* **Your instructions**
The full set of lines below has to be duplicated exactly, with no picture kept.
───── Supplied data ─────
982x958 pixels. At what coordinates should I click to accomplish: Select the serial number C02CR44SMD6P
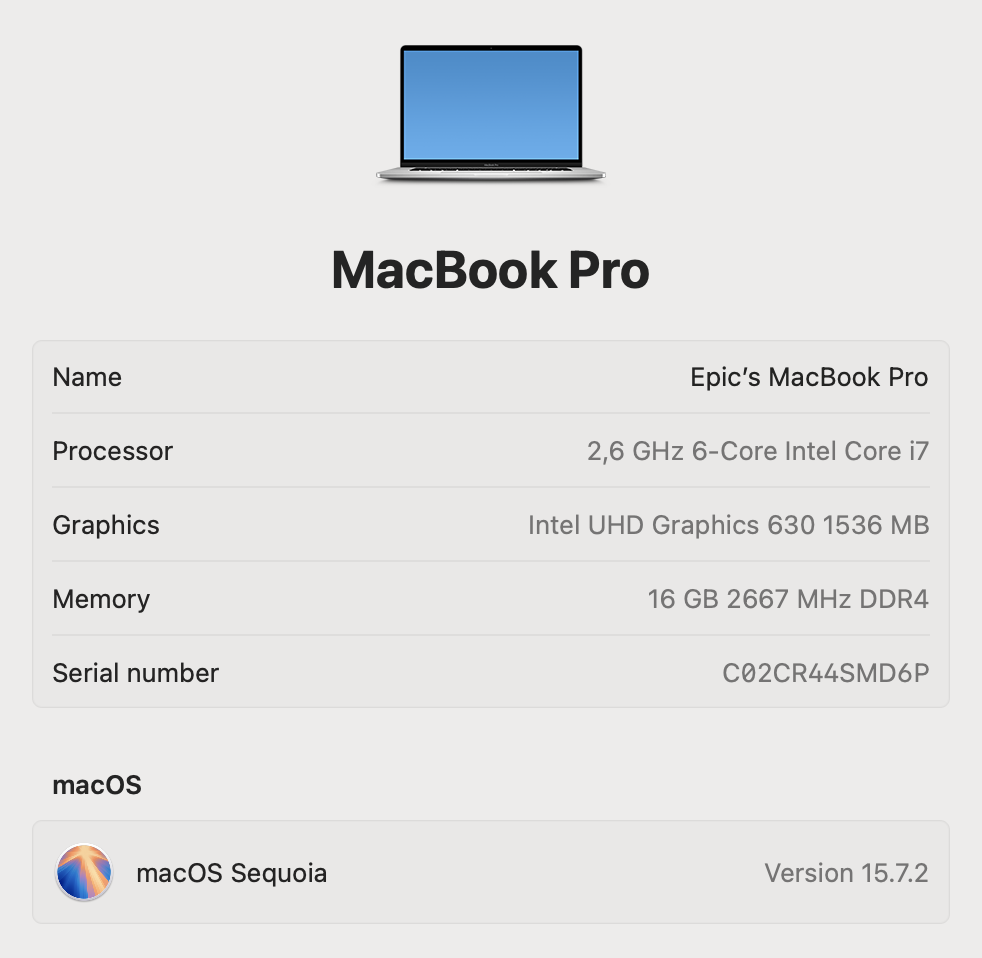click(825, 673)
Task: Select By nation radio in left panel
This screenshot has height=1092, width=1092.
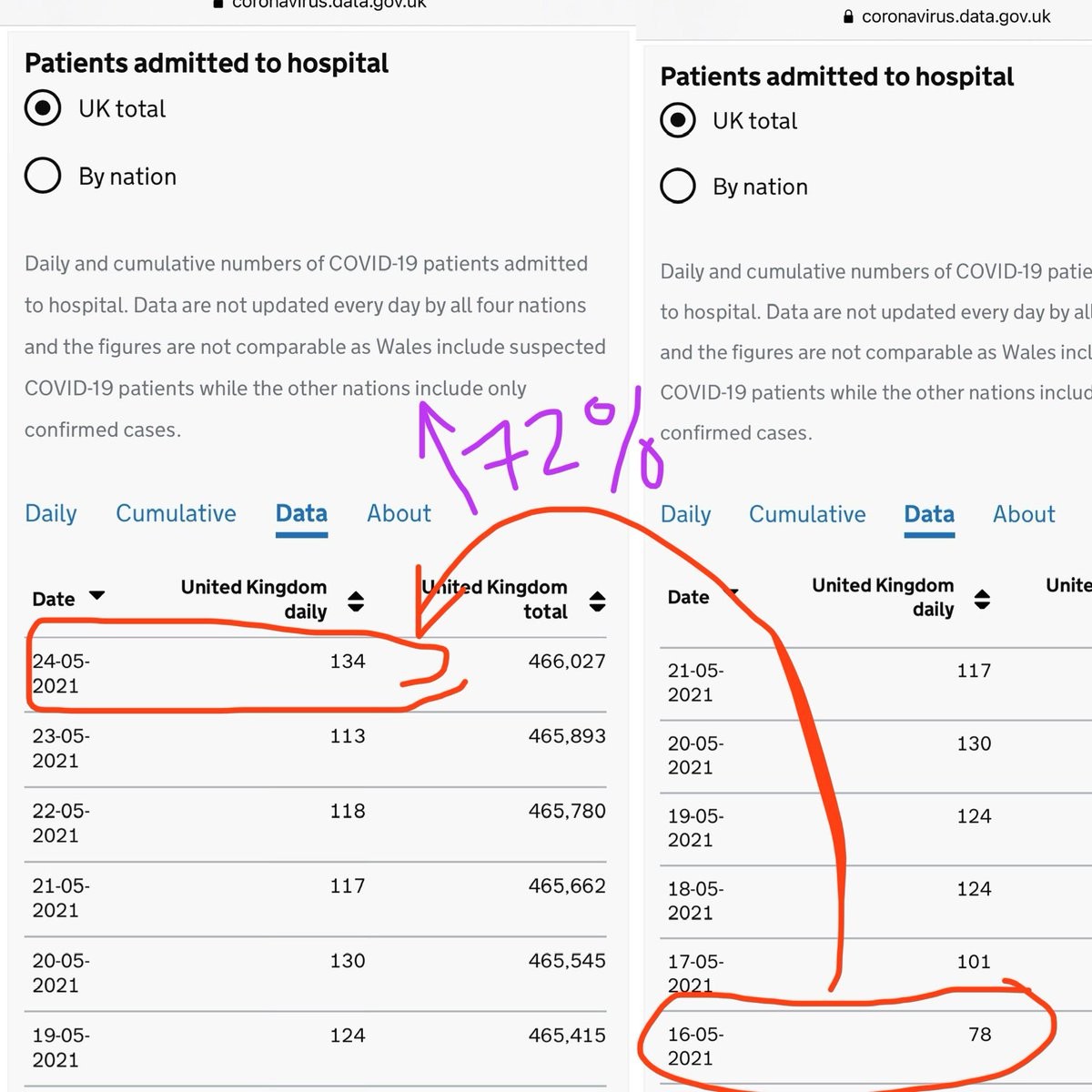Action: 43,176
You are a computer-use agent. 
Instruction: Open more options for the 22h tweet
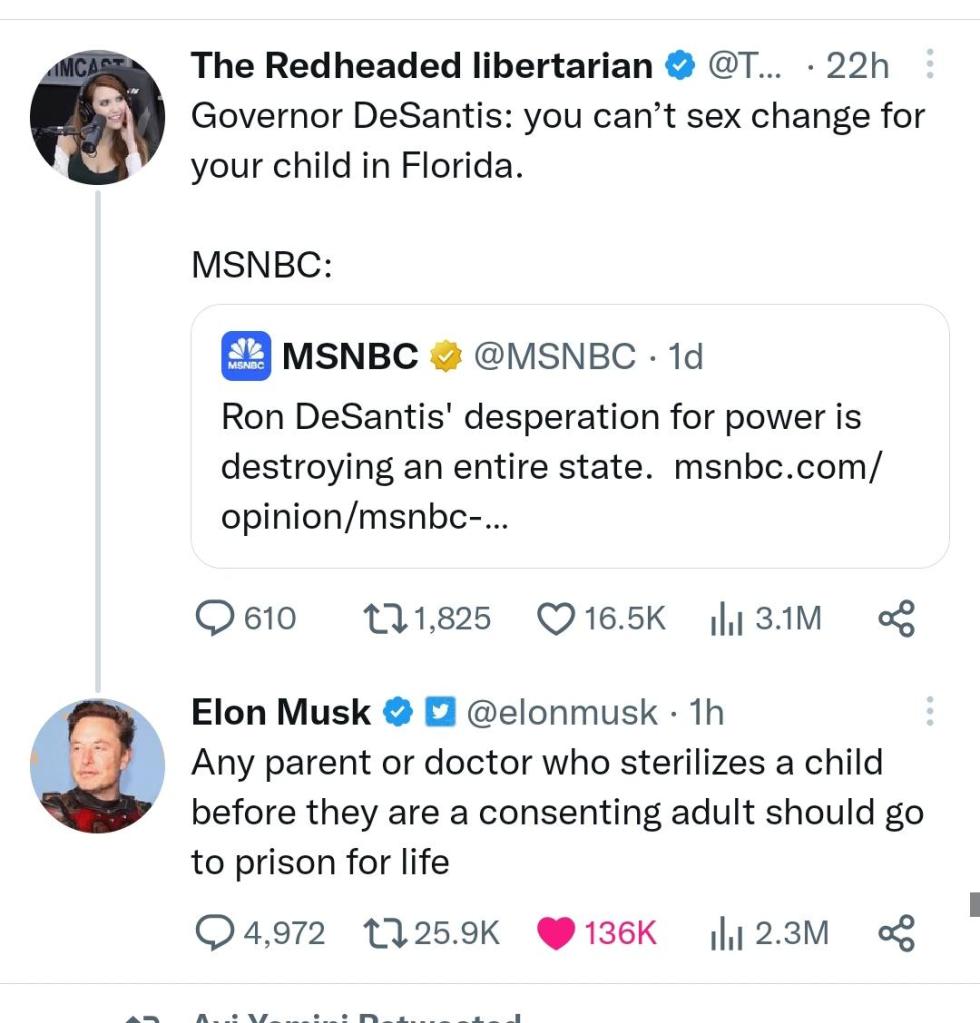[x=929, y=65]
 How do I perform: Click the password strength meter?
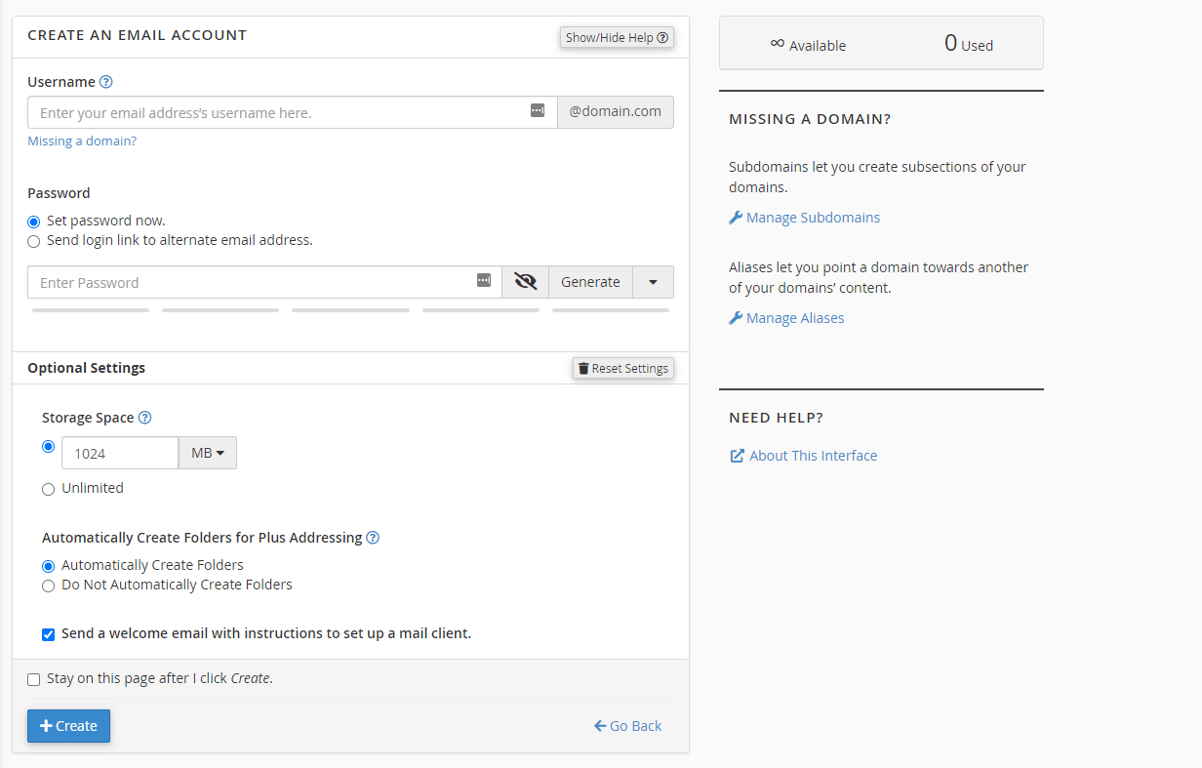350,310
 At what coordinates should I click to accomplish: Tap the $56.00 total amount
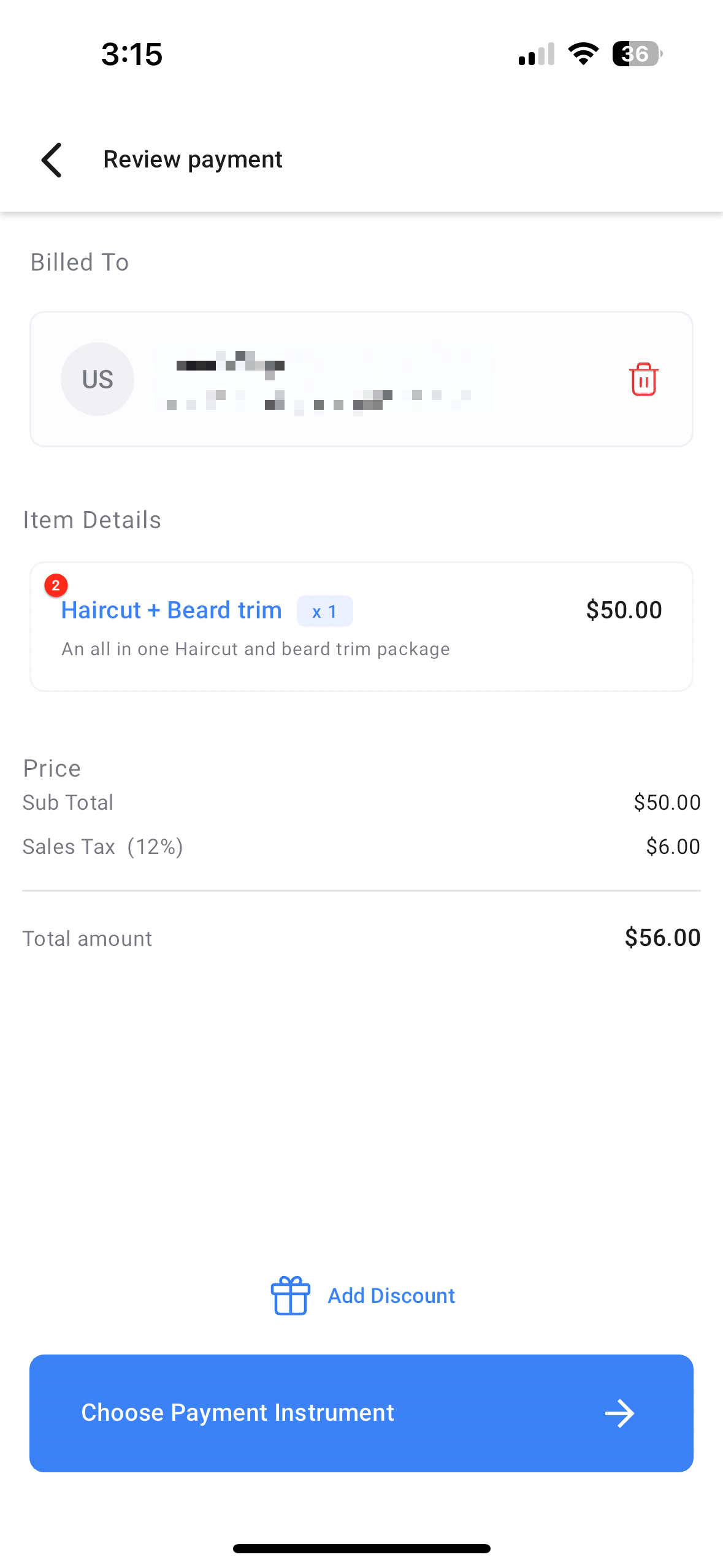click(x=662, y=937)
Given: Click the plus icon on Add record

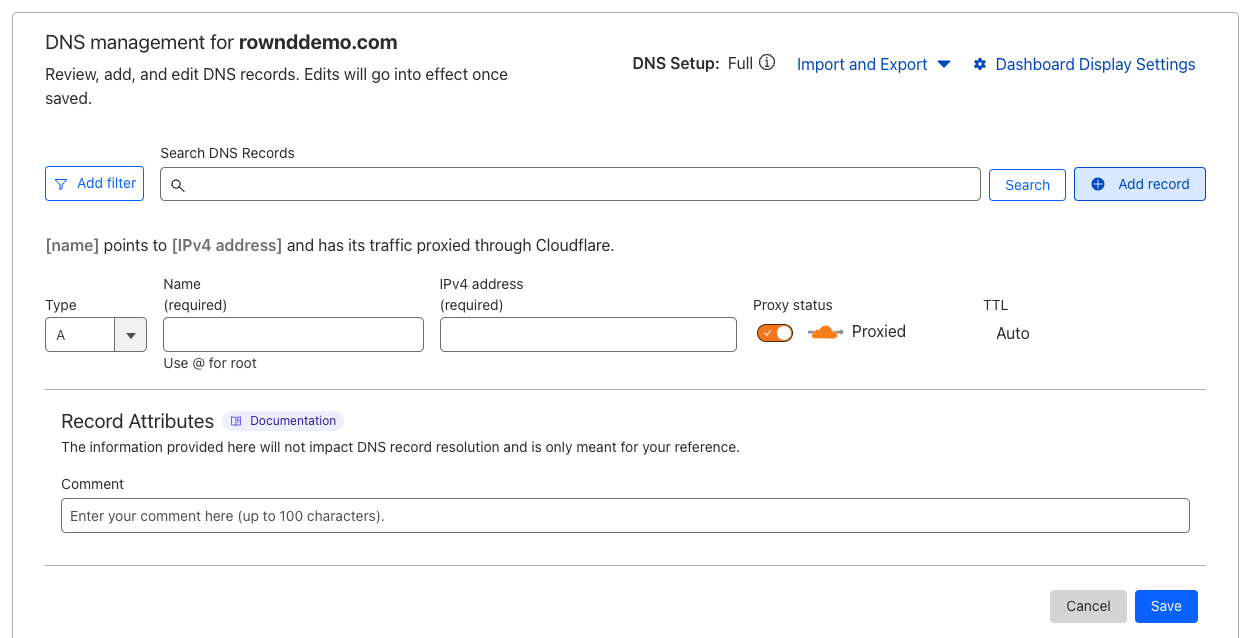Looking at the screenshot, I should (1098, 184).
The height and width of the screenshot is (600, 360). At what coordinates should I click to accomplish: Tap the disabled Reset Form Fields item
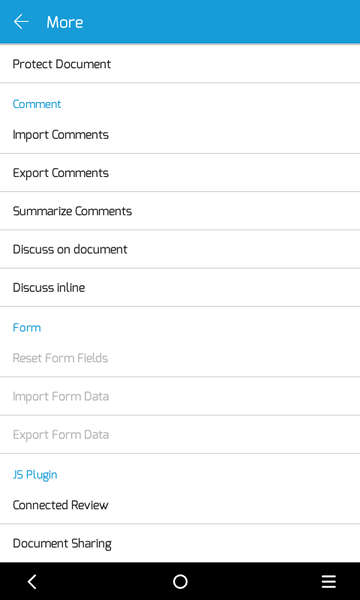[180, 358]
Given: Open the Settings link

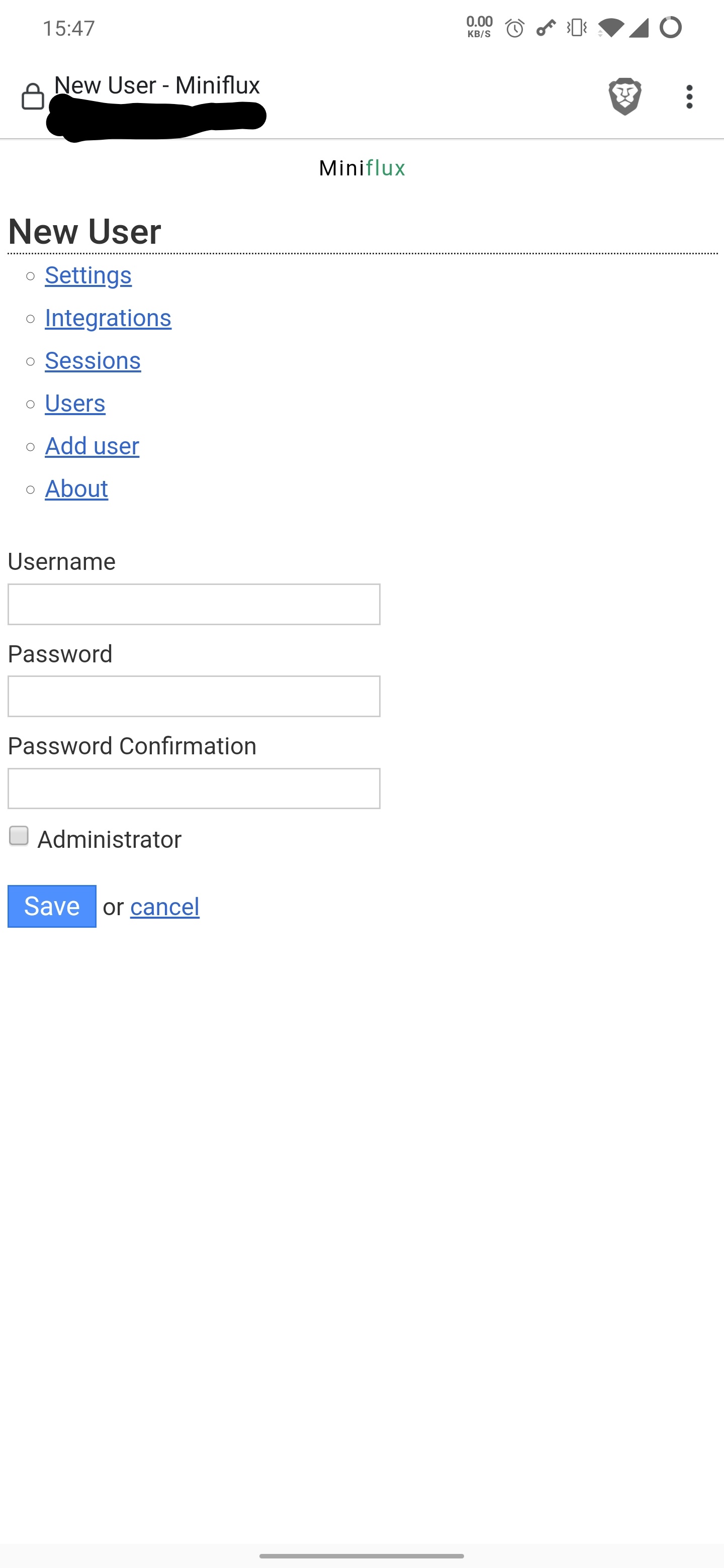Looking at the screenshot, I should [x=87, y=275].
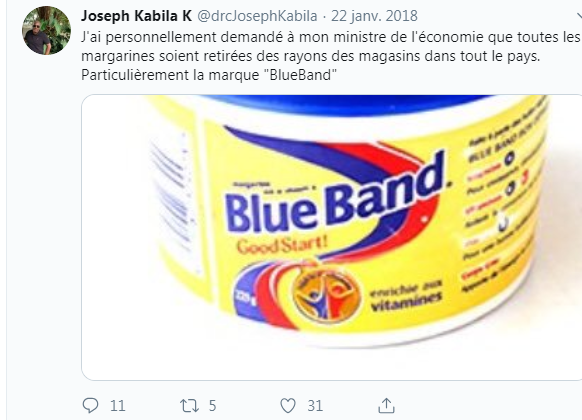
Task: Click the enrichie aux vitamines label in image
Action: pos(406,295)
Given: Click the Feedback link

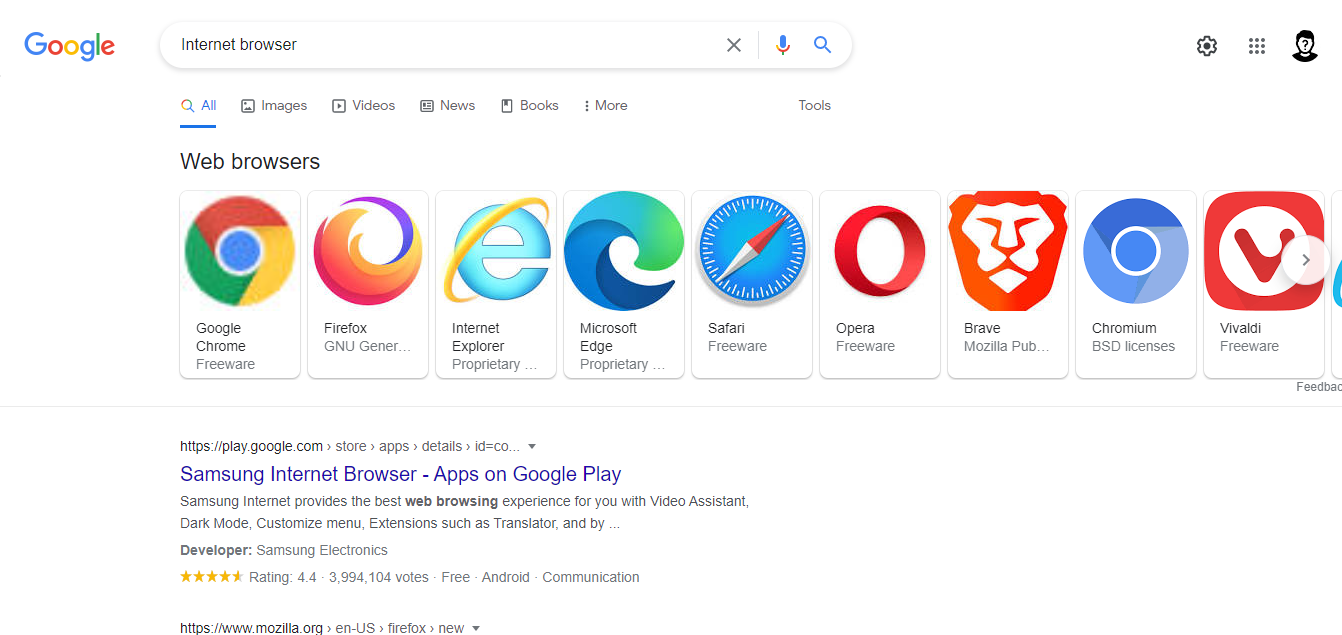Looking at the screenshot, I should click(1322, 386).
─────
* **Exercise result**
982x958 pixels. At what coordinates should I click to accomplish: Select the serial number C02CR44SMD6P
click(825, 673)
Task: Select By nation radio in left panel
This screenshot has height=1092, width=1092.
Action: 43,176
You are a computer-use agent. 
Instruction: Open more options for the 22h tweet
[x=929, y=65]
 How do I perform: Click the password strength meter?
350,310
 At what coordinates should I click to accomplish: Tap the $56.00 total amount
click(x=662, y=937)
Given: Click the plus icon on Add record

Looking at the screenshot, I should (1098, 184).
The height and width of the screenshot is (600, 360). At what coordinates should I click to accomplish: Tap the disabled Reset Form Fields item
[180, 358]
Given: Open the Settings link

Looking at the screenshot, I should [x=87, y=275].
Task: Click the enrichie aux vitamines label in image
Action: pos(406,295)
Given: Click the Feedback link

Looking at the screenshot, I should click(1322, 386).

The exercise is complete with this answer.